Aboulafia led the audience through a series of charts projecting that civil aviation will grow by 3.5 percent in 2018, with a 5 percent growth in demand for large jetliners compensating for weakness in other segments, including regional aircraft and civil rotorcraft. He projected that the military aircraft industry will grow by 11 percent, with interest in next generation fighter aircraft dominated by the Lockheed Martin-built F-35.

Deliveries of F-35s are picking up, he said, and he predicted that they will account for 75 percent of U.S. military fixed-wing aircraft production by 2027.

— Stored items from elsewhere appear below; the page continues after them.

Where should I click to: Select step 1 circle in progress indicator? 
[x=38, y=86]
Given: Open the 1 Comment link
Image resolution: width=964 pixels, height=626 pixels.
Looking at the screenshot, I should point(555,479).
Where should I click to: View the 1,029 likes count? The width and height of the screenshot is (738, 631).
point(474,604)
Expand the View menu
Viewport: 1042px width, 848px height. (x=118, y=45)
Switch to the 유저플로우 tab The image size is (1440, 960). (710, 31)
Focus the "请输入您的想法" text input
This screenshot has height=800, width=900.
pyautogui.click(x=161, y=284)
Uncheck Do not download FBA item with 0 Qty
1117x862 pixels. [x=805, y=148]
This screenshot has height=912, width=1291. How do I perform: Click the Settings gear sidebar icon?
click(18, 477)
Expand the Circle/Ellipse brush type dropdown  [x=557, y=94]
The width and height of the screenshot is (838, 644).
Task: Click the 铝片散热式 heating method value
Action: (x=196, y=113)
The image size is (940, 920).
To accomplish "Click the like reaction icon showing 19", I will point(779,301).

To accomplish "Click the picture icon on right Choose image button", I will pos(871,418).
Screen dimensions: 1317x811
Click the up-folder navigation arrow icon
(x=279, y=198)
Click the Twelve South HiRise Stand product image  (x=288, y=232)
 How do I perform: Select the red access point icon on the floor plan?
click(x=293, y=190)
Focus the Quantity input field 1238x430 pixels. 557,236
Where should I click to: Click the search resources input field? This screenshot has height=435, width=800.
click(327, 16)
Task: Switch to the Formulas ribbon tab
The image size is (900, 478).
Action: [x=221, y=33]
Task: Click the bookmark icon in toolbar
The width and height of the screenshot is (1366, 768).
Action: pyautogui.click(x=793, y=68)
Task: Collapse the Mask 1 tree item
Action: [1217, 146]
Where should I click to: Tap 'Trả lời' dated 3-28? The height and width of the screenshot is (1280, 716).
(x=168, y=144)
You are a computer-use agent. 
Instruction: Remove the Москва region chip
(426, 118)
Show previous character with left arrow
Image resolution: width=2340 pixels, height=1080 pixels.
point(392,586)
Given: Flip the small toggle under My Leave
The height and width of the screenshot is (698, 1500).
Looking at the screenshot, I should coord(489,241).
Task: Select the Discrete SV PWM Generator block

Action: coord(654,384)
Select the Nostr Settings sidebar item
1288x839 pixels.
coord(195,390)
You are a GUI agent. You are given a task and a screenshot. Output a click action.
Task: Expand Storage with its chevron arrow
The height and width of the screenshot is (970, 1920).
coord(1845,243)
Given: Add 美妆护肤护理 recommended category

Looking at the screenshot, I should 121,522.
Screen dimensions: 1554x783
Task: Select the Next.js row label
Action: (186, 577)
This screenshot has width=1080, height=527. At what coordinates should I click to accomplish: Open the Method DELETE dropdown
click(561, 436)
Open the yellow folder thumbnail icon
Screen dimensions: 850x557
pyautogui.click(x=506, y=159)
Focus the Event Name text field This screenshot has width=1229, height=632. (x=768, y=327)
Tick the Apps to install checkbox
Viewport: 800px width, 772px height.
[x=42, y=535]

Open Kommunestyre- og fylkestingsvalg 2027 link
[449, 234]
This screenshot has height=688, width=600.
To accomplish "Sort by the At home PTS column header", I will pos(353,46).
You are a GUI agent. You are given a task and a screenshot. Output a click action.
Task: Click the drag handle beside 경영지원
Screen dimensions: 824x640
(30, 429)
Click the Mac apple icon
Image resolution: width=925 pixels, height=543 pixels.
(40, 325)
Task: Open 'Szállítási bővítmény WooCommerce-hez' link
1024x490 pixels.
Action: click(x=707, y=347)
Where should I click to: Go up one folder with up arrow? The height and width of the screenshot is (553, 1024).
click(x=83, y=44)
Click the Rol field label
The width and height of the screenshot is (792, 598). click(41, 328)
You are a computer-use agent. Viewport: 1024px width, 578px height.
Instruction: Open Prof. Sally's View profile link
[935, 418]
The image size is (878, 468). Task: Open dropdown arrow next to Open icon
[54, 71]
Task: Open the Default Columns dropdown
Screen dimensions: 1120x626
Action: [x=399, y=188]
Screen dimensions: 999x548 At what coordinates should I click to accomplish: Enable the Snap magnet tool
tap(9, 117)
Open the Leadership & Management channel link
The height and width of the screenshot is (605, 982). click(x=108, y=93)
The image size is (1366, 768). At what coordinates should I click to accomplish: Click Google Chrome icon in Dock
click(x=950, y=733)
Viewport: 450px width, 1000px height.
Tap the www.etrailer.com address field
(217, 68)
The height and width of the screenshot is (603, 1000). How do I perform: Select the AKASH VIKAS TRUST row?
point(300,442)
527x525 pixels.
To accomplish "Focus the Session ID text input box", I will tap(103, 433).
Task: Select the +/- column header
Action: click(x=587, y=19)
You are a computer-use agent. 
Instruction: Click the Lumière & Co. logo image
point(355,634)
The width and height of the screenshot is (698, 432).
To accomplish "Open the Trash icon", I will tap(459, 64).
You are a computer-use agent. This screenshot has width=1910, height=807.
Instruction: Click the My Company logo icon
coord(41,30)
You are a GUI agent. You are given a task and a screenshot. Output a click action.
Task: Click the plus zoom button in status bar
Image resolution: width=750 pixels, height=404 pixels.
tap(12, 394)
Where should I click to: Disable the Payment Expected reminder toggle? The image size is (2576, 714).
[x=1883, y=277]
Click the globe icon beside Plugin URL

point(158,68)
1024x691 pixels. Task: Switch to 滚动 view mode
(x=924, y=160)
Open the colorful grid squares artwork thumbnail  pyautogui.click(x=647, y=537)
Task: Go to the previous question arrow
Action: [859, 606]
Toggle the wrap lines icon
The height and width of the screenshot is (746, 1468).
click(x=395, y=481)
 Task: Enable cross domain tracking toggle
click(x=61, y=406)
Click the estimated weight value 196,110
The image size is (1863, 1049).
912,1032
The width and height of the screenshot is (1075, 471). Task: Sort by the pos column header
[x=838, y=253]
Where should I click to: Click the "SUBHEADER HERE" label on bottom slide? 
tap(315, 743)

The top factors that will determine growth in 2018, Aboulafia said, are flight traffic; sales to China; fuel costs and low interest rates that could encourage fuel purchases and investment in new aircraft.

Jetliners are a growing business because people are spending a greater portion of their money on air travel. In fact, the growth of revenue per passenger-mile is outpacing the growth rate of the world’s gross domestic product, he said. China’s growing middle class and population of 1.4 billion make the country “the epicenter of people converting their wealth into travel,” he said, and airlines in China are buying new jets to meet that demand.

“In 1990 China [bought] 3 percent of global jet output,” he said, referring to civil and military jets. In 2017, “they took 22 percent of global jet output.”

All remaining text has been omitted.